3.27.2001
McKenna case: Postscripts to political careers


By M. CHARLES BAKST

Journal Staff Writer

Once she was an aspiring star in the state political firmament, and so was her husband. But when investment adviser Marlene McKenna, 54, made a public appearance last week it was not amid the glamour of a fancy State House office or an elegant campaign fundraiser.

Instead, looking drained and at times trance-like, the woman who entered the 1992 race as the favorite to be elected Rhode Island general treasurer was in federal court, accused of stealing more than $120,000 from clients. She has entered an agreement to plead guilty to mail fraud.

She is undergoing mental health treatment and is now divorced from Keven McKenna, 56, but he came to watch the court proceedings anyway. Over the years, he was more of a presence on the political scene than she. He was a state representative and president of the 1986 Constitutional Convention. He once seemed to have major electoral promise but lost bids for lieutenant governor, attorney general, and Providence mayor.

He was close to tears as last week's court session ended, but true enough to his snarly self to denounce me as a "media parasite," an echo of his performance years ago at the ugly demise of his then-wife's political career.

Marlene McKenna's lawyer last week was Democrat Jim O'Neil, 62, whose tenure as attorney general crashed when Republican Jeff Pine defeated him in 1992, the same year Marlene McKenna blew her race against the GOP's Nancy Mayer.

Downstairs, before court started, I asked O'Neil about twists of fortune. In '92, he and McKenna were high-flying ticket-mates, and now look where fate had brought them. "I'm just an attorney out here trying to do the best I can for my client," he said. "That's my mission of the day."

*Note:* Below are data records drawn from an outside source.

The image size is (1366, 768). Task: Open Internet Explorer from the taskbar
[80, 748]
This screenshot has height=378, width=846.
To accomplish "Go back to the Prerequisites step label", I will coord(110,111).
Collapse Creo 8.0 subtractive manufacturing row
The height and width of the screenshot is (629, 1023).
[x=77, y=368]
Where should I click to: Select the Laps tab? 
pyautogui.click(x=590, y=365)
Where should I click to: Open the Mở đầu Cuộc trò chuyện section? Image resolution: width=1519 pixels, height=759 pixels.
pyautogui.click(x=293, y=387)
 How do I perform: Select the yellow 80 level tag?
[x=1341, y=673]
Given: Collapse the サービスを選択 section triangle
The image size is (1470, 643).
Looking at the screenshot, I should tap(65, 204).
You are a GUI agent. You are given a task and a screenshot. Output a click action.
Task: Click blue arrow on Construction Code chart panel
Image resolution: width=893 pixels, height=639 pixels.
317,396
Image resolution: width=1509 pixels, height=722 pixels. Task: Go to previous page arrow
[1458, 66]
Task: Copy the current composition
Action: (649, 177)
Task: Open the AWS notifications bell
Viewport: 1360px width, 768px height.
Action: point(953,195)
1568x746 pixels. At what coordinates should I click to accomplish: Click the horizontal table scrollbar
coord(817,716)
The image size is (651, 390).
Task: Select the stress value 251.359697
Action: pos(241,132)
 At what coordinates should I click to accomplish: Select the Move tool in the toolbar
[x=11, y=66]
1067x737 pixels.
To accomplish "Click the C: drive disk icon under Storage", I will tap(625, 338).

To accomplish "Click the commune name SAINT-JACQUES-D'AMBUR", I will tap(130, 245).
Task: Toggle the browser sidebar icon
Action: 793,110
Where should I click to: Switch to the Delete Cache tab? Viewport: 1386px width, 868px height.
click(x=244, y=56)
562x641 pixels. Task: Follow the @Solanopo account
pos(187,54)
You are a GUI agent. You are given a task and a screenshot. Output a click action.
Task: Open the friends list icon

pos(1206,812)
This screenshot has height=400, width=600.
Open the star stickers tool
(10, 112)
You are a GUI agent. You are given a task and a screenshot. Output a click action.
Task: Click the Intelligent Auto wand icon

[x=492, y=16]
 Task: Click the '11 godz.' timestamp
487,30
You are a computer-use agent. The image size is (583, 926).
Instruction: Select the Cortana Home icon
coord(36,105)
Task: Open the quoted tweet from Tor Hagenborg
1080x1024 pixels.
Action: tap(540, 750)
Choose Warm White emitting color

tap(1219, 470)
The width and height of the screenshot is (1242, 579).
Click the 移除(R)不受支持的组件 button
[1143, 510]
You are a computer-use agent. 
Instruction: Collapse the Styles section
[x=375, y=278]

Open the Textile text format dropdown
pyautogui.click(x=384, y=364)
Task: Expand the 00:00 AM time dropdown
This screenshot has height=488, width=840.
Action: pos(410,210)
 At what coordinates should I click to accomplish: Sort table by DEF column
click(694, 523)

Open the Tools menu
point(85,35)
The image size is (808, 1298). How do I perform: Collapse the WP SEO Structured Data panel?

Marlene McKenna's saga is an interesting commentary on our elections, a sharp contrast, say, to Ed DiPrete. He ran for governor as "The Change We Need" and tricked people into thinking he was a reformer. Actually, he was a crook. Yet he won three times; we were slow to catch on.

But the voters balked at embracing McKenna even once. In the back and forth of a slam-bang election that included aggressive Journal reporting, a skilled Mayer campaign and revealing joint TV appearances, enough doubts were raised about McKenna's honesty and financial expertise to do her in.

On election night, the McKennas were graceless.

Early on, as McKenna supporters gathered in a Biltmore suite and TV was projecting Mayer the winner, Keven McKenna barked at reporters, "Get the [expletive] out of here before I stone you. I don't want any sluts from the media here."

Later, Marlene McKenna told backers that the Republicans had run a "filthy" campaign and had had the "complicity" of The Journal. "I have one message to a Democratic governor who has to work with a Republican treasurer: 'Give her hell, Bruce.'"

Usually, a race for general treasurer would not draw headlines. It would be crowded out by top-of-the-ballot contests, notably U.S. Senate and governor. But there was no Senate race that year, and the November election for governor was a dud. Mayer-McKenna, along with Pine-O'Neil, was the big news.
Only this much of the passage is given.